Be Visible or Vanish: Engage, Influence and Ensure your Research has Impact (Routledge, 2023)

The authors are Inger Mewburn and Simon Clews; since I’ve followed Inger’s work for a number of years, I knew it would be good, and I got it for RCS Library recently.

It’s an approachable guide, and the kind of book you can tuck into a bag or pocket to read at free moments during the day. This morning as I drank my pre-work latte, I was reading the chapter on making academic small-talk, and being ready with an answer to the inevitable question:-

So, what is your research about?

(A reasonable question in any situation!)

It particularly resonated for me this morning, because I take up my honorary Ketelbey Fellowship at St Andrews tomorrow.
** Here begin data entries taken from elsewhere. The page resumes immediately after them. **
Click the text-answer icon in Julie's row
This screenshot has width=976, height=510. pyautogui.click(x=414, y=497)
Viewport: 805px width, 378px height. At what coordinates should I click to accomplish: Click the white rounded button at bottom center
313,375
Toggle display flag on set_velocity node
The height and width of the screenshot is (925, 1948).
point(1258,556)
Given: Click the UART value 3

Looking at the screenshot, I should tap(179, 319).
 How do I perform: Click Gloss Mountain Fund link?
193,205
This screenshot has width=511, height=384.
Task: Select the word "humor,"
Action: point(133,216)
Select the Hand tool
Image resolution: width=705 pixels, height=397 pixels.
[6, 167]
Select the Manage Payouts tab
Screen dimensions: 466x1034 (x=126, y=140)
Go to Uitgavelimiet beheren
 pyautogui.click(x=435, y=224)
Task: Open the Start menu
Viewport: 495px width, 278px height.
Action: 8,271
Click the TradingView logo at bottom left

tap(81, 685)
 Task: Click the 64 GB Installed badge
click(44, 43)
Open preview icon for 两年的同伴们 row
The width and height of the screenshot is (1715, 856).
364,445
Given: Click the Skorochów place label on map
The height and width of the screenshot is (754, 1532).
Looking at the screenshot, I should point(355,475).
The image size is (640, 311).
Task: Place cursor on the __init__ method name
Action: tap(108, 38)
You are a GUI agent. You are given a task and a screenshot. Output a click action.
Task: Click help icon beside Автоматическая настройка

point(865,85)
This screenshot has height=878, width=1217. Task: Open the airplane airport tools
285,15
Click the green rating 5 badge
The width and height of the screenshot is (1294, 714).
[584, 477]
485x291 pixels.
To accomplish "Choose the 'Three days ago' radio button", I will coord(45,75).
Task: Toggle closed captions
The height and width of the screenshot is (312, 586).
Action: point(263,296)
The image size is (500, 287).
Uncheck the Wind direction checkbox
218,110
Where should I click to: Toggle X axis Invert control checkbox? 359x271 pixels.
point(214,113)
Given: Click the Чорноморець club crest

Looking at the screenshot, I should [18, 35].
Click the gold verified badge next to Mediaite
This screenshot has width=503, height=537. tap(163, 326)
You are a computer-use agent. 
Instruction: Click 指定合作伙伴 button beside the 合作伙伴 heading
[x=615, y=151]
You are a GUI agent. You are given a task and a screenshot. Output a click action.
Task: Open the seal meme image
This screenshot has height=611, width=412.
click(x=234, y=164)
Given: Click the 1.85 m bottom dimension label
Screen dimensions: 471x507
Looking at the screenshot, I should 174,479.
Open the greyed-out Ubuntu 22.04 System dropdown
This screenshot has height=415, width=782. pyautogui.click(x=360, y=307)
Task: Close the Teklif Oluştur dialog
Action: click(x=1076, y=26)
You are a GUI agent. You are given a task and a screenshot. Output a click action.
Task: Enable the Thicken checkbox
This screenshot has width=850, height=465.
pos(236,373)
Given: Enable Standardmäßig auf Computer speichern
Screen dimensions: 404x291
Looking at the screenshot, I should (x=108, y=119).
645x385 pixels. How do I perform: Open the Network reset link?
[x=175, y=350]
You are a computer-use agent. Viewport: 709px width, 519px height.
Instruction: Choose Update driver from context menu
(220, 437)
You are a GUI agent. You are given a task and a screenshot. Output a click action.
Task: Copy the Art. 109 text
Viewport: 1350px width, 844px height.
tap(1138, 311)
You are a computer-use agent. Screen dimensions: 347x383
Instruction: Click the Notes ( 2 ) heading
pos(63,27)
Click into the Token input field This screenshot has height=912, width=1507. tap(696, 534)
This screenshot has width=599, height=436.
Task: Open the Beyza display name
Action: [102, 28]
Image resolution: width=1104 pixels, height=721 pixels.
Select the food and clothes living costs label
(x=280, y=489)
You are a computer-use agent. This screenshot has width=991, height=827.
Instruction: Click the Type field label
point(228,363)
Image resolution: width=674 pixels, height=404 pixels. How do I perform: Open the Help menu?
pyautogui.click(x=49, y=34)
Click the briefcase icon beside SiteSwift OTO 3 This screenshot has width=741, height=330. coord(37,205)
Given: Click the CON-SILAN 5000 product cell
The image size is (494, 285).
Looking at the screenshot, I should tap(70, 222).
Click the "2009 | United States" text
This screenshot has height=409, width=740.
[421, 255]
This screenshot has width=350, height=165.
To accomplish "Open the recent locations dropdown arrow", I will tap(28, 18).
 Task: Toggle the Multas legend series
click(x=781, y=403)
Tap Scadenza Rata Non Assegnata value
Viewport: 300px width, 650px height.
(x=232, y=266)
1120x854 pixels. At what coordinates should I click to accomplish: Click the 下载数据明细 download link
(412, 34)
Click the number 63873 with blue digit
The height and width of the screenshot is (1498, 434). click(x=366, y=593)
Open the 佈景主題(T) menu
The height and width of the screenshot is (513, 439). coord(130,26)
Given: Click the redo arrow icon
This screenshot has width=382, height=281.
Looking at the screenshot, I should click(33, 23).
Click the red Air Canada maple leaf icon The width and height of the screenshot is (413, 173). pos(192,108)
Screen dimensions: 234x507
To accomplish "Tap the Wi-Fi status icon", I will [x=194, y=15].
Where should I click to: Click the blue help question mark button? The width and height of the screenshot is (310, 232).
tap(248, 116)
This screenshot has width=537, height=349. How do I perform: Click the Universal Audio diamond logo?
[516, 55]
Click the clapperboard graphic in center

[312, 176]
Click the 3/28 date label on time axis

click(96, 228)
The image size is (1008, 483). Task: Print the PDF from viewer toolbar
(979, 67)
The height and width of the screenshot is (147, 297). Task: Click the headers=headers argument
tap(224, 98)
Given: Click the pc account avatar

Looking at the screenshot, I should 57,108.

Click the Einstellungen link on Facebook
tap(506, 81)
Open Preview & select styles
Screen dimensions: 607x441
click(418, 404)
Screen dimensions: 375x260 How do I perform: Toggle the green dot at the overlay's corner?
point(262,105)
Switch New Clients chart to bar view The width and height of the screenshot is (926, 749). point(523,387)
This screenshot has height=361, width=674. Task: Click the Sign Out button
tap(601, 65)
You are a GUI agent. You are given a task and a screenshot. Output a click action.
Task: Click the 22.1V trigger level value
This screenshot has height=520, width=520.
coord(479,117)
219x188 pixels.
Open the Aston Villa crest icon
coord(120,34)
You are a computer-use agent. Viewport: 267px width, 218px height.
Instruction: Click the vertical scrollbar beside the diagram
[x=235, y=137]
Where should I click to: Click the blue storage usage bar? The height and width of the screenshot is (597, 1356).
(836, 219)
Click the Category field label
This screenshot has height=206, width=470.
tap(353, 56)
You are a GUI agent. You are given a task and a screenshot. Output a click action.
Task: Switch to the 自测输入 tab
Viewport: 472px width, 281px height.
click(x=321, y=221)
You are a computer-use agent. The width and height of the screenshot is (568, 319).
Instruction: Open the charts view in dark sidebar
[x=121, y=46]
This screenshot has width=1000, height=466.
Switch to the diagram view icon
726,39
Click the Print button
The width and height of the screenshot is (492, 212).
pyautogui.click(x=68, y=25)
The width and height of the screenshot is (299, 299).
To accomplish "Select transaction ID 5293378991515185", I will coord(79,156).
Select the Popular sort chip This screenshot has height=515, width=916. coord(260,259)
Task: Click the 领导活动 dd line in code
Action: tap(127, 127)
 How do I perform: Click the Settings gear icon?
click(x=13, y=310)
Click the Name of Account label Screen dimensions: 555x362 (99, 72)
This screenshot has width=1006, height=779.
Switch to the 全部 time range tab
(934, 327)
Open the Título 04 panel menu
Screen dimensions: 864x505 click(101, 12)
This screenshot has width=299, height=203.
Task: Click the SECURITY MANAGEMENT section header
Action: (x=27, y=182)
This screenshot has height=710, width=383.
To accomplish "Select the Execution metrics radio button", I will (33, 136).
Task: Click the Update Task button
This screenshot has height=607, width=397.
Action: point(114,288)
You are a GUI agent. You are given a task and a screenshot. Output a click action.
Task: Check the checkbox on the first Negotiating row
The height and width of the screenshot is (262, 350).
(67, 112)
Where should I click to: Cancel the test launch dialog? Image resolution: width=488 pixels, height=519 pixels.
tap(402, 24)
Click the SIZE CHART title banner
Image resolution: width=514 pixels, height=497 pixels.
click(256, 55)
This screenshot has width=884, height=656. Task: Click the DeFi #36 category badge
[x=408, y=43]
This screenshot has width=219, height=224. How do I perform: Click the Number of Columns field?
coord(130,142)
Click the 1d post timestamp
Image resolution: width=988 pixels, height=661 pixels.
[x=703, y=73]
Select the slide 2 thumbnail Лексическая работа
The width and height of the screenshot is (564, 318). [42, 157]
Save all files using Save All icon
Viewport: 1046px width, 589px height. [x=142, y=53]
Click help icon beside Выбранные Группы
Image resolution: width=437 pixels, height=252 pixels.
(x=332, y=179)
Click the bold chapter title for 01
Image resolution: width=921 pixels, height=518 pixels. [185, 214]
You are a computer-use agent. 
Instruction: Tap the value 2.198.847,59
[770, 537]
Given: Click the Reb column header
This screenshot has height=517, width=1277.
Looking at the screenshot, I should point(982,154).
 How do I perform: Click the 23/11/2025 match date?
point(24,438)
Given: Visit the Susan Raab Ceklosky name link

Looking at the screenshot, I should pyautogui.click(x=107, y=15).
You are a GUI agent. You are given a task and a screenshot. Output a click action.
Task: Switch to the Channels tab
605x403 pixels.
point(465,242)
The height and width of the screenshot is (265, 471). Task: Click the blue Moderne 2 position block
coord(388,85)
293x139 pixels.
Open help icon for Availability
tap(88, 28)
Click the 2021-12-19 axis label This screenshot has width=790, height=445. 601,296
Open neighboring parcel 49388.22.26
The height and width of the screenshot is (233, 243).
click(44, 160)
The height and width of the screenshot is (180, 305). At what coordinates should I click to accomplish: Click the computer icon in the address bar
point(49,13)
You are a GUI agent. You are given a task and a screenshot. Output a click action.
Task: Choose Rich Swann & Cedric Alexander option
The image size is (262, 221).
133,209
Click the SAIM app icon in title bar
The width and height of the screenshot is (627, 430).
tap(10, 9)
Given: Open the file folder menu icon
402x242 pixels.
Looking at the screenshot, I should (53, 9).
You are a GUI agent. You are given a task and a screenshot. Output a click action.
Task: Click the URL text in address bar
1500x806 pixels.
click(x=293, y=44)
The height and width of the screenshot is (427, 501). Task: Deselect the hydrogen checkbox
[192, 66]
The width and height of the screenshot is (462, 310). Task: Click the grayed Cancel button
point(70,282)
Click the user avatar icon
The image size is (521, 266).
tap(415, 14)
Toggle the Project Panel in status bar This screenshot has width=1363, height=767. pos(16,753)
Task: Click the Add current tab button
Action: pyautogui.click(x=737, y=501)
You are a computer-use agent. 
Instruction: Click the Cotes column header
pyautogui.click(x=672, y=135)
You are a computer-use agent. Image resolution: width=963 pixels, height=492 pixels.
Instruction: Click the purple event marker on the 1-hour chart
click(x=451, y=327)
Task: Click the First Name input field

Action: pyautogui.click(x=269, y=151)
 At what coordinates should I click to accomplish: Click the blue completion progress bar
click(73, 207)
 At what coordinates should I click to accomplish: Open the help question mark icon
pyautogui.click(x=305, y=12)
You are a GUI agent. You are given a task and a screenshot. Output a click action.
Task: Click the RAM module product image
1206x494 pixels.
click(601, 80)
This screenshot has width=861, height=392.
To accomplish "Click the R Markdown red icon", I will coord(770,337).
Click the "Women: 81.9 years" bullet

Not only that, but a family member had been asking me the same question last night! What are you studying there? Why there? How are you going to benefit from the experience? It wasn’t intended as preparation for the sort of questions I should be anticipating, but I nonetheless took it as a prompt to think carefully about how I shall be introducing myself when I meet new colleagues!

I’ve also heard this described as an ‘elevator pitch’ – though in my case, I would need the elevator to travel more than one floor! As I’ve said before, the title of my recently-submitted book doesn’t exactly trip off the tongue. However, it outlines what my research has been about in recent years so I have to be able to trot it out.

  • A social history (yes, that describes it well)
  • of amateur music-making (make no mistake, that’s what we’re talking about – it’s not generally about serious, cutting-edge classical music)
  • and Scottish national identity (this is such a big deal, that it’s inextricably interwoven throughout the whole book)
  • [And then there’s the subtitle!] : Scotland’s printed music, 1880-1951 (I’ve been looking at the output of Scottish publishers during this era, which proved much more interesting than even I had ever imagined. When I got to 1951, I got to fever-pitch excitement. You’ll have to wait for the book to find out why!)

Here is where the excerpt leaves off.